Treating Cardiac Disease With Catheter-Based Tissue Heating

Balloon angioplasty ( or Percutaneous Transluminal Coronary Angioplasty) has become one of the most commonly performed major cardiac operations in the United States. Compared to other surgical procedure, balloon angioplasty is relatively simple. A Special Catheter with a collapsed narrow inflatable balloon is inserted into a vein through an incision in the neck or leg and fed through blood vessels until it reaches the diseased arteries of the heart. Fluid is then pumped into the balloon inflating it to several times its nominal diameter. The enlarged tip quickly compresses the layer of plaque which is clogging the artery, leaving a much wider opening for blood flow. The balloon is then deflated and it is withdrawn with the catheter. The procedure avoids cardiac bypass surgery, or other more traumatic operation, and has been very successful at both extending and improving the quality of life.

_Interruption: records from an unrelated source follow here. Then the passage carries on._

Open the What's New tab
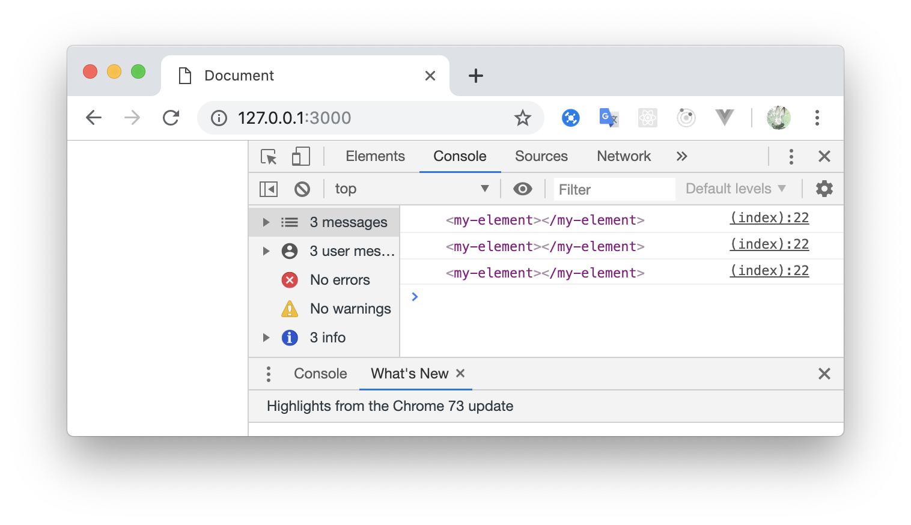This screenshot has height=525, width=911. (x=409, y=373)
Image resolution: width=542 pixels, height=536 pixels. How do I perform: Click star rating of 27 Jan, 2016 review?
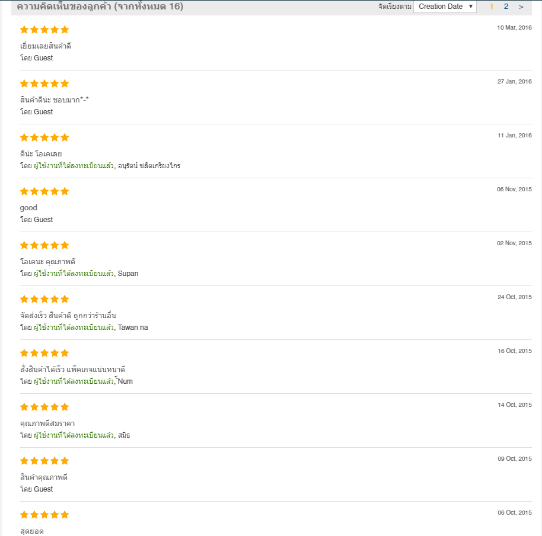tap(44, 84)
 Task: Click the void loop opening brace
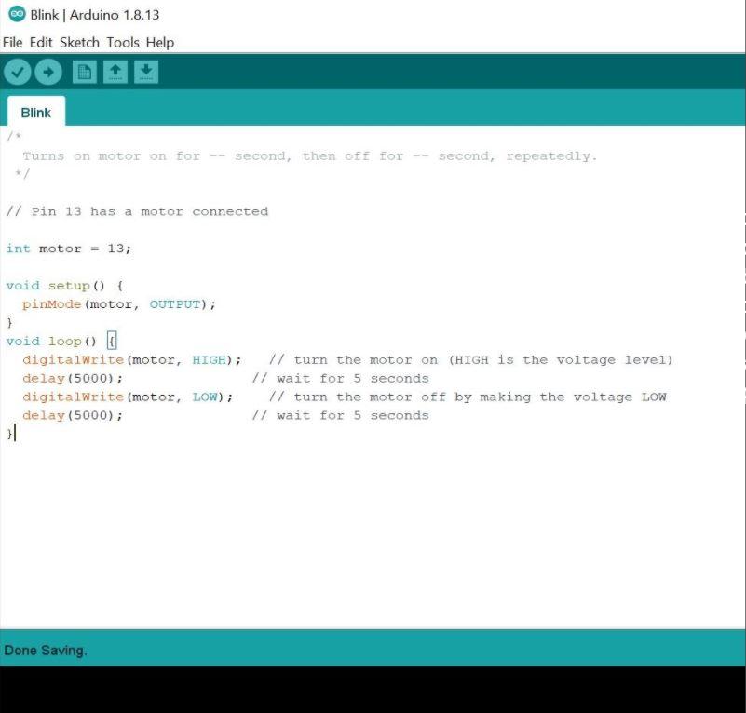point(112,341)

Unfortunately, abrupt reclosure occurs in 3-5 % of the cases in which the balloon angioplasty is used and gradual restenosis of the artery occurs in 17-34% of the cases. Fiber optic guided laser light has been used to irradiate and thermally fuse fragmented plaque pieces following coronary angioplasty . Beneficial welding effects have been obtained for tissue temperature between 95 – 135  C. Although these previous studies have used laser radiation to deliver power to plaque, it is concluded that welding is primarily a thermal process dependent in maintaining an elevated temperature level.

If sufficient heat can be delivered to the plaque it will become thermally fixed in place and compressed against the artery wall. However when using laser energy it is difficult to determine the proper laser intensity and length of exposure. Physicians must be extremely careful to avoid burning the healthy artery tissue and perforating the blood vessel wall. Insufficient exposure results in poor welding while too much injures the sensitive coronary artery.

MICROWAVE ASSISTED BALLOON ANGIOPLASTY

An alternative physical process which can quickly deposit power in conductive media is microwave irradiation. Since the artherosclerotic plaque , which collects on the inner walls of the blood vessels, is composed of lipids and calcium particles, it can be considered LWC tissue. The healthy blood vessel wall out side the plaque layer is mostly muscle like HWC tissue. The challenge of microwave assisted balloon angioplasty (MABA) is to sufficiently heat the plaque layer without over heating the surrounding vessel wall. In addition, since plaque occlusions occur asymmetrically, it is essential to show that the electric field intensity and the deposited power are also concentrated in this LWC tissue layer even when it is predominantly on one side of the artery.

MABA devices were first reported by Rosen and subsequently studied. A patent was granted in 1991 which described a variety of antennas incorporated within and surrounding a catheter balloon. These applications made use of vary narrow antennas that could easily be guided through blood vessels into coronary arteries, and they relied primarily on field attenuation in the plaque layer to avoid harming the healthy artery wall. Since coaxial cables are commonly used as microwave transmission lines, they are naturally suitable to connect a microwave antenna to a power source in a catheter based applications.

The first reported MABA applications were dipoles and small radius helices, which tends to radiate with electric fields aligned parallel to their axes and thus, the artery wall. With this orientation, more power tends to be deposited in the healthy tissue than in the outer plaque surface, it is important to avoid overheating the artery wall, if possible. Understanding the role played by the wave polarization has led to an alternative MABA application design which minimizes the heating of healthy tissue.